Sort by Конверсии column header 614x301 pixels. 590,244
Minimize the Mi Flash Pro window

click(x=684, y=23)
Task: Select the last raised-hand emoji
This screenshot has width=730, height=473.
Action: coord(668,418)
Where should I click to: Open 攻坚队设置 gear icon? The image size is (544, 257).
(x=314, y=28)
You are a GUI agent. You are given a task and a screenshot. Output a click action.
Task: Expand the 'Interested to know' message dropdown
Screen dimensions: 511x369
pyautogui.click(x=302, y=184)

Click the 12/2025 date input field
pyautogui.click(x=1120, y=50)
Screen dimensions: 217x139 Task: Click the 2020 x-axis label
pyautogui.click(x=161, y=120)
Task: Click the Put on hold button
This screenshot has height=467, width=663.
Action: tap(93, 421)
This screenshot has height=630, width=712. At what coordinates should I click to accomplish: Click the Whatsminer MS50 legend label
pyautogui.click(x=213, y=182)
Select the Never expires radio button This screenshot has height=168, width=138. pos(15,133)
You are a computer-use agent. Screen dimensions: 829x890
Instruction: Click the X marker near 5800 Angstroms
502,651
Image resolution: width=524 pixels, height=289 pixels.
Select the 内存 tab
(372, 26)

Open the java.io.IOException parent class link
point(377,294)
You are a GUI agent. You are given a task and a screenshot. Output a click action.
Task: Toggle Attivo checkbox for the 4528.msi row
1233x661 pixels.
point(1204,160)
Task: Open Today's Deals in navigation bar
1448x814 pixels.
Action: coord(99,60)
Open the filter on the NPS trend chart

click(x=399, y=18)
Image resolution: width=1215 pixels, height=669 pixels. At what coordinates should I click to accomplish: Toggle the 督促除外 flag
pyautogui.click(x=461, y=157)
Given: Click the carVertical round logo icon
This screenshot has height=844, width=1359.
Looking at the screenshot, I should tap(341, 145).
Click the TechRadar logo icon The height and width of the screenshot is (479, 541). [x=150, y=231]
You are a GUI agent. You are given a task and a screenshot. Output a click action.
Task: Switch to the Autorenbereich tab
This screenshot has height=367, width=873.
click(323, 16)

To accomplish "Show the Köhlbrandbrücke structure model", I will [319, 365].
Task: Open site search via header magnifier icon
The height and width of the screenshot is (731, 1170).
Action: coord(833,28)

[Task directions] Return what is listed above, exactly and completely.

[Completed exercise]
Sort by Конверсии column header 614x301 pixels. 590,244
Minimize the Mi Flash Pro window

click(x=684, y=23)
Task: Select the last raised-hand emoji
This screenshot has width=730, height=473.
Action: coord(668,418)
Where should I click to: Open 攻坚队设置 gear icon? The image size is (544, 257).
(x=314, y=28)
You are a GUI agent. You are given a task and a screenshot. Output a click action.
Task: Expand the 'Interested to know' message dropdown
Screen dimensions: 511x369
pyautogui.click(x=302, y=184)

Click the 12/2025 date input field
pyautogui.click(x=1120, y=50)
Screen dimensions: 217x139 Task: Click the 2020 x-axis label
pyautogui.click(x=161, y=120)
Task: Click the Put on hold button
This screenshot has height=467, width=663.
Action: tap(93, 421)
This screenshot has height=630, width=712. At what coordinates should I click to accomplish: Click the Whatsminer MS50 legend label
pyautogui.click(x=213, y=182)
Select the Never expires radio button This screenshot has height=168, width=138. pos(15,133)
You are a computer-use agent. Screen dimensions: 829x890
Instruction: Click the X marker near 5800 Angstroms
502,651
Image resolution: width=524 pixels, height=289 pixels.
Select the 内存 tab
(372, 26)

Open the java.io.IOException parent class link
point(377,294)
You are a GUI agent. You are given a task and a screenshot. Output a click action.
Task: Toggle Attivo checkbox for the 4528.msi row
1233x661 pixels.
point(1204,160)
Task: Open Today's Deals in navigation bar
1448x814 pixels.
Action: coord(99,60)
Open the filter on the NPS trend chart

click(x=399, y=18)
Image resolution: width=1215 pixels, height=669 pixels. At what coordinates should I click to accomplish: Toggle the 督促除外 flag
pyautogui.click(x=461, y=157)
Given: Click the carVertical round logo icon
This screenshot has height=844, width=1359.
Looking at the screenshot, I should tap(341, 145).
Click the TechRadar logo icon The height and width of the screenshot is (479, 541). [x=150, y=231]
You are a GUI agent. You are given a task and a screenshot. Output a click action.
Task: Switch to the Autorenbereich tab
This screenshot has height=367, width=873.
click(323, 16)

To accomplish "Show the Köhlbrandbrücke structure model", I will [319, 365].
Task: Open site search via header magnifier icon
The height and width of the screenshot is (731, 1170).
Action: coord(833,28)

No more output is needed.